Love Always, Daddies girl, Lacie. 

                  Dear Shannon,

When you wake up, you'll hear the news. I am so sorry. I really am. I missed you so much before I left. And I hated not being able to call you whenever I needed help with my math homework, I hated not being able to call you and ramble on and on about One Direction. I missed the stupid fights we would get into over nothing. I just missed YOU. You were my only sister, and I never acted like it. I was always so rude to you. Especially in school. I should have walked with you in the halls instead of acting like I didn't know you. I should have sat with you at lunch, and just laughed super loud with you. I love you so much, and I'm sorry that I can't be there to see you wake up. Please, don't forget about me. Watch over Joey, too. He's going to need you now more than ever. I love you ok? So much. 
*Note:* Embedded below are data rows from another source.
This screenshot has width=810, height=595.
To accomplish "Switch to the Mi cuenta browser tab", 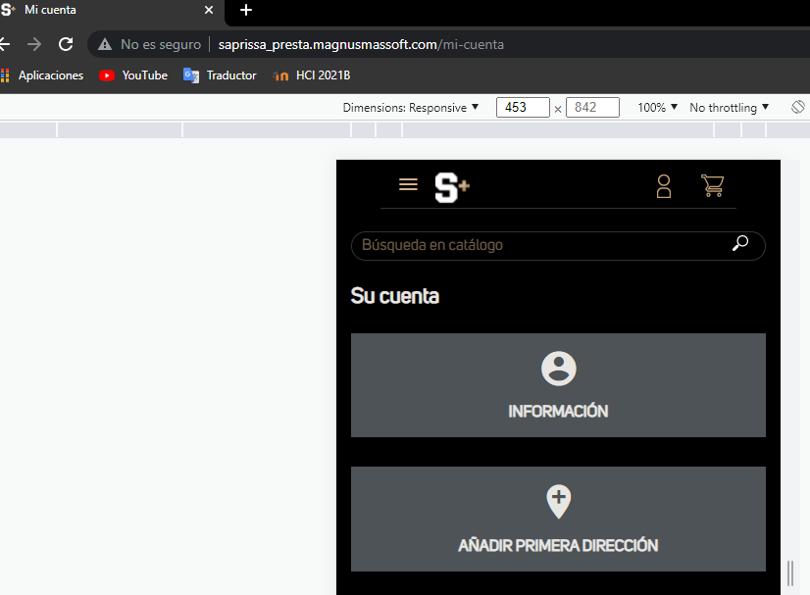I will 98,11.
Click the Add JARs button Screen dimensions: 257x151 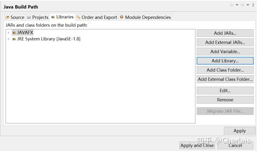point(225,33)
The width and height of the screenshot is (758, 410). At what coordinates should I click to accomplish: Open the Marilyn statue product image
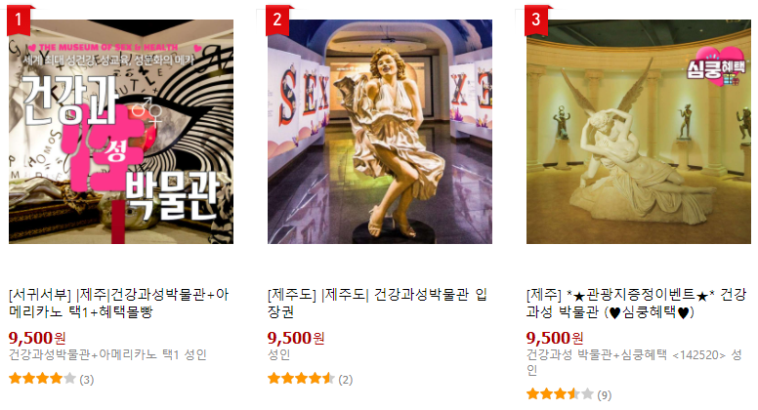(380, 132)
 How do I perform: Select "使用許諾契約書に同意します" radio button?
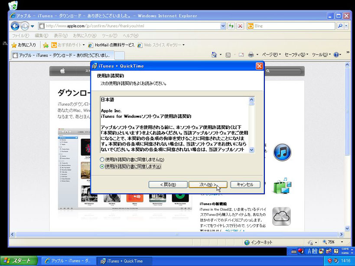(102, 166)
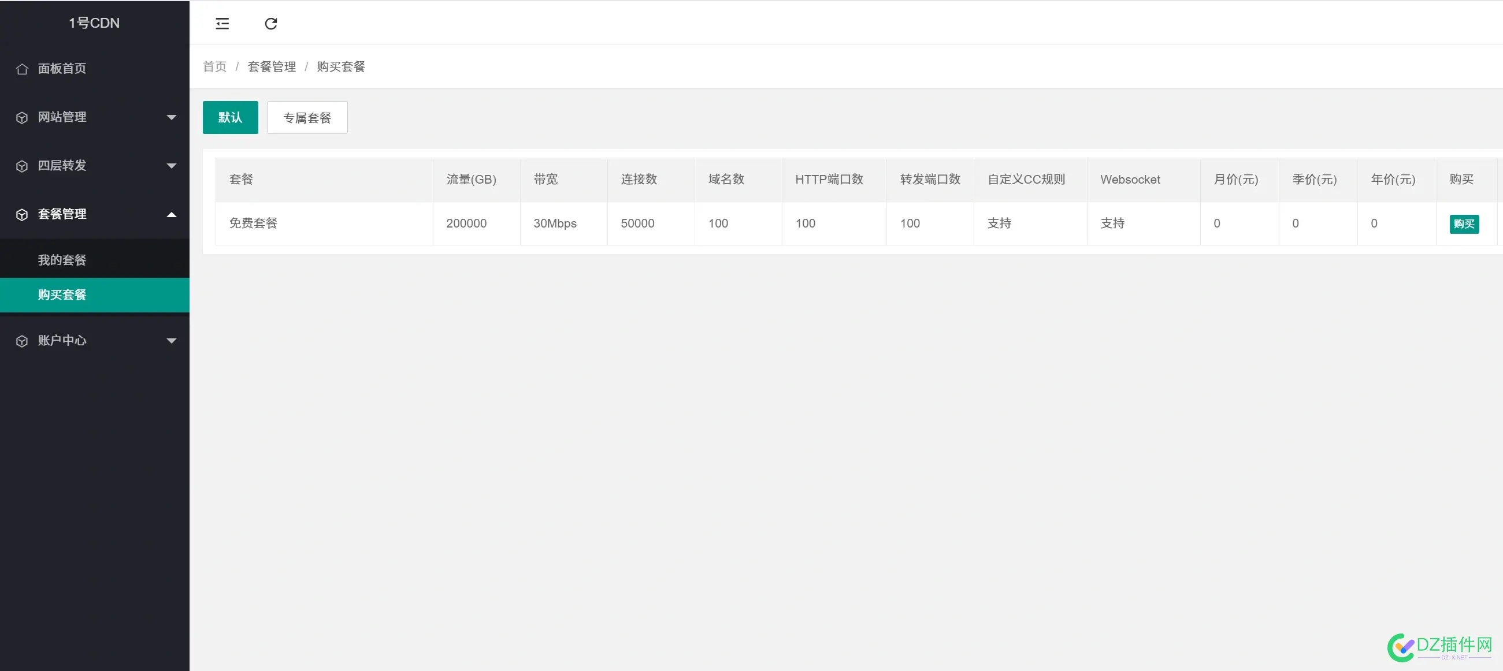The image size is (1503, 671).
Task: Switch to the 专属套餐 tab
Action: (307, 117)
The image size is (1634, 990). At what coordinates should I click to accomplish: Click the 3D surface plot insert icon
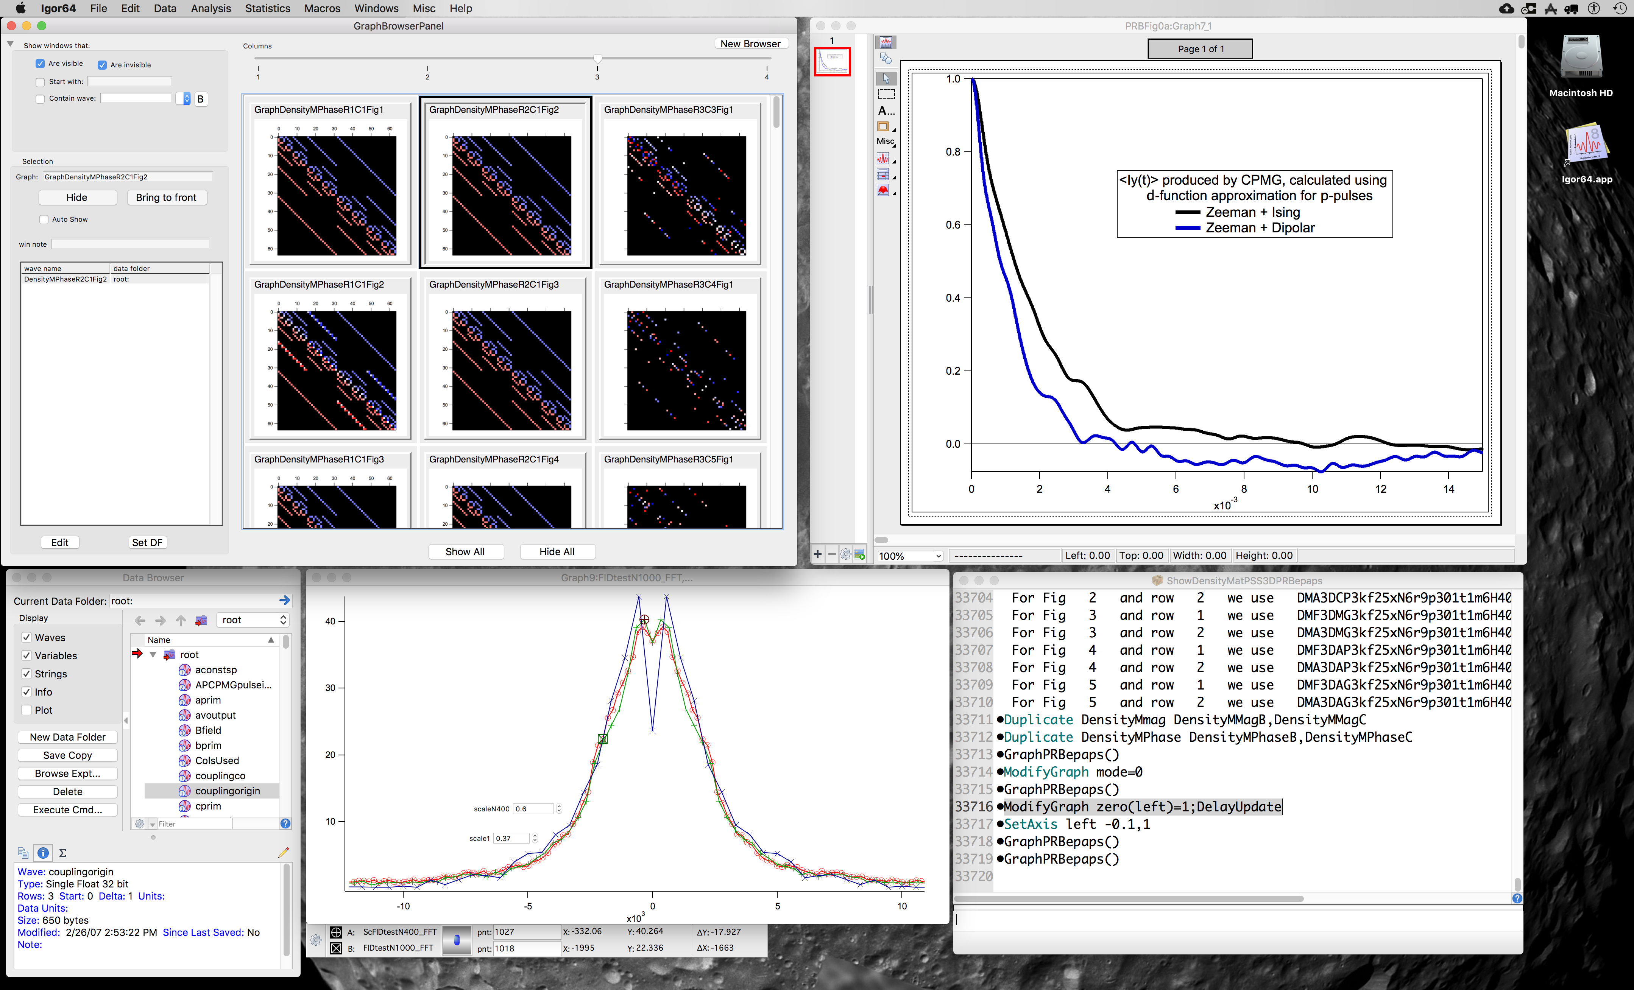click(883, 190)
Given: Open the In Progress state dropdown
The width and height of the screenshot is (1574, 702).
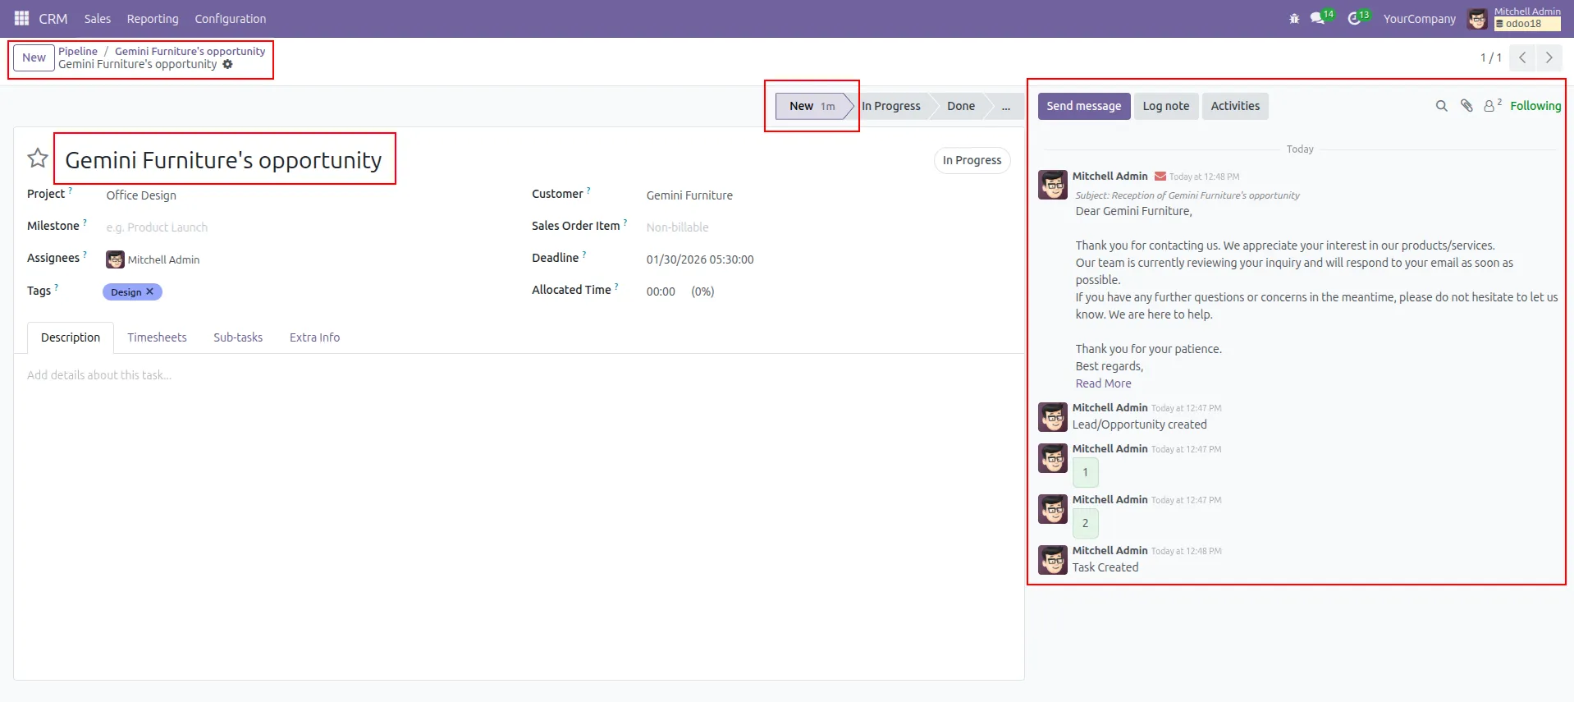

Love, your little sister, Lacie.

                  To anyone I didn't write a letter to, 

If we knew eachother, I am so sorry. Keep your heads up, you'll get over me eventually. Pretty soon I'll be nothing but a memory. Or a picture. A letter. You'll all move on with your lives and realize that hey, it isn't that bad. I love you all and I will be watching over you all. 

If we didn't know eachother, and you're hearing about my story, or reading this, I love you. You are all beautiful, and don't let people bring you down. If someone bullies you, ignore it. It may hurt, it may make you cry but guess what. They're just words. People will always talk. People will always have something to say about you, whether it's good or bad. They don't care. Just never give up. Never take the easy way out. And always stay strong. 

Love, Lacie. 

I folded up the last sheet of paper and set it nicely on top of the others. I curled up in a ball and cried. The crying went on for about ten minutes.

Then I sat up, took a deep breath and grabbed the razor. I pressed it to my wrist, pushed down, and glided it from one side to the next. Blood immediately falling from my arm. I took a deep breath and moved the blade up about a quarter-inch and repeated. I cut about five lines, the same way each time. Then I took the bottle of sleeping pills and opened it. I breathed a couple of times and dumped the bottle of pills in my mouth. I made sure not to let a single one fall out. I grabbed my water bottle and drank it. I laid back in my bed and just shut my eyes; waiting for nature to take it's course. 

This may sound odd, but I was happy. I couldn't help but smile. I was leaving this horrible life I lived. I wasn't going to have to deal with anyone anymore. Wherever I go when I pass, whether it's Heaven, Hell, just in a coffin in the ground- wherever. I just wanted to go there. I wanted to be gone already.